Taxpayers and Congress will get more transparency through annual, crop- and region-specific reports on payments and surplus purchases through 2030.
Taxpayers will face increased federal spending due to open-ended "such sums as necessary" appropriations for FY2026–2030, which could raise the deficit or crowd out other programs.
Specialty crop producers may suffer market harm if USDA buy-ups of surpluses are large or prolonged, potentially depressing prices and distorting markets.
Growers in some crops or regions may be advantaged relative to others by the program design, creating distributional disputes and perceived unfairness among farmers and communities.
Based on analysis of 2 sections of legislative text.
Creates a USDA direct payment program to compensate specialty crop growers and wine producers for tariff-related losses and authorizes surplus purchases for nutrition programs, funded FY2026–2030.

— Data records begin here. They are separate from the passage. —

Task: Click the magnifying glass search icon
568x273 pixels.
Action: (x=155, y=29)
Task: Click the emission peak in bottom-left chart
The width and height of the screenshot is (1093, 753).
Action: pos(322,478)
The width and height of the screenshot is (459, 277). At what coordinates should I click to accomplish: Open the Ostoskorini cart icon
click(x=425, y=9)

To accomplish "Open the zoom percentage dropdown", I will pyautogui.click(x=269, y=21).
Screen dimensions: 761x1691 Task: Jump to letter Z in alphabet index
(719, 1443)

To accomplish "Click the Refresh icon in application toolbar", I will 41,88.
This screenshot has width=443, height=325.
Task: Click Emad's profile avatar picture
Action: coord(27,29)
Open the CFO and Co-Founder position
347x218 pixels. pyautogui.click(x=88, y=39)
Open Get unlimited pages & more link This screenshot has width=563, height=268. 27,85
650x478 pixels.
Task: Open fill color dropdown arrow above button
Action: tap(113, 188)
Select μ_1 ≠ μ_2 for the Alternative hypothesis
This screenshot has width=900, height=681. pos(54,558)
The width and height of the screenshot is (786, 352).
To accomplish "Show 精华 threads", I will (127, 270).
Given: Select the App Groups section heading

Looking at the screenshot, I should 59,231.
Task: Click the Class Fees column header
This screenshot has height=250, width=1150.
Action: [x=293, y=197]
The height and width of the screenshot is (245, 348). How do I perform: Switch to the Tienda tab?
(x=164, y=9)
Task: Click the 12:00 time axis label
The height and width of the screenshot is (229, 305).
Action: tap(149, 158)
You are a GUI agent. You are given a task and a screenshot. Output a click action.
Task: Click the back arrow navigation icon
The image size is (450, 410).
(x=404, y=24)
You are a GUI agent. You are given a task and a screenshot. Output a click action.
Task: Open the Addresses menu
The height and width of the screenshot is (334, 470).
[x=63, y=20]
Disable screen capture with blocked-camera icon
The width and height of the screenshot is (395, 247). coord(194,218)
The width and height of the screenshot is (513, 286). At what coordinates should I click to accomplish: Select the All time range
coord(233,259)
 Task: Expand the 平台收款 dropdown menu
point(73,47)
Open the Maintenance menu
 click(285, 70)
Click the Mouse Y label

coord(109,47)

Creates a USDA direct payment program to compensate specialty crop growers and wine producers for losses tied to tariffs imposed on or after January 20, 2025, and allows USDA to buy surplus specialty crops (but not wine grapes) for use in federal nutrition programs. The Secretary must set up the program within 180 days of enactment, report annually to Congress through 2030, and is authorized funding as needed for FY2026–2030 with up to 1% of funds for administration.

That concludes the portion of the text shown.